The sperm motility was significantly reduced (p<0.05) in rats treated for 2 weeks with 50 mg/kg. (40.6 ± 4.88) and 200mg/kg. (33.6 ± 0.61) compared with the control (82.0 ± 2.55). Similar significant reduction (P<0.05) was also observed in rats treated for 4 weeks with 50 mg/kg (32.1 ±2.17) and 200 mg/kg (26.0 ±3.10) compared with their controls (61.60 ±1.67). The reduction in motility was more in rats treated for 2 weeks with 200 mg/kg (33.6 ±0.61) compared with those treated with 50 mg/kg (40.6 ±4.88). The effect of extract at 2 weeks was found to be dose dependent (table 3). The inhibition was found to be less for 200mg/kg in the four weeks segment when compared with 50mg/kg. These seemed to be initiation of recovery of the sperm parameters by this time.

The sperm count was significantly reduced (p<0.05) in rats treated for 2 weeks with 50 mg/kg (52.2 ±2.28) and 200 mg/kg. (49.8 ±2.86). No significant reduction (p>0.05) was observed in rats treated for 4 weeks with 50 mg/kg (49.0 ± 2.65) and 200 mg/kg (51.4 ± 2.41) compared with their control (54.8 ± 1.92) (p<0.05). There was also no significant difference in the sperm count of rats treated wit 50 mg/kg for 2 weeks when compared with those treated for 2 weeks with 200 mg/kg. Similar observation were made in those treated for 4 weeks with 50mg/kg and 200 mg/kg (p>0.05).

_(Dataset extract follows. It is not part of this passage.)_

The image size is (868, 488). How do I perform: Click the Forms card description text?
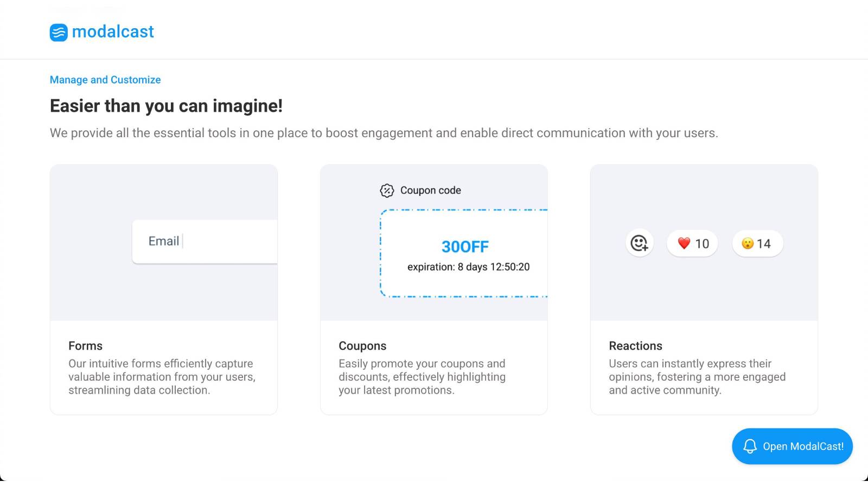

The sperm viability was significantly reduced (P<0.05) in rats treated for 2 weeks with 50 mg/kg (50.0.3.16) and 200 mg/kg (24.2 ± 0.38) compared with the control (87.4 ±95). Similar reduction (P<0.05) was also observed in rat treated for 4 weeks with 50 mg/kg (44.6±1.67) but not with 200mg/kg (52.4 ± 3.27) compared with their control. The reduction in viability was highest in rats treated for 2 weeks with 200 mg/kg (24.2 ± 0.35) than those treated with 50 mg/kg for the same period (50 ± 3.16). The changes in the sperm viability were both duration and dose dependent (table 3) and statistically significant (p<0.05).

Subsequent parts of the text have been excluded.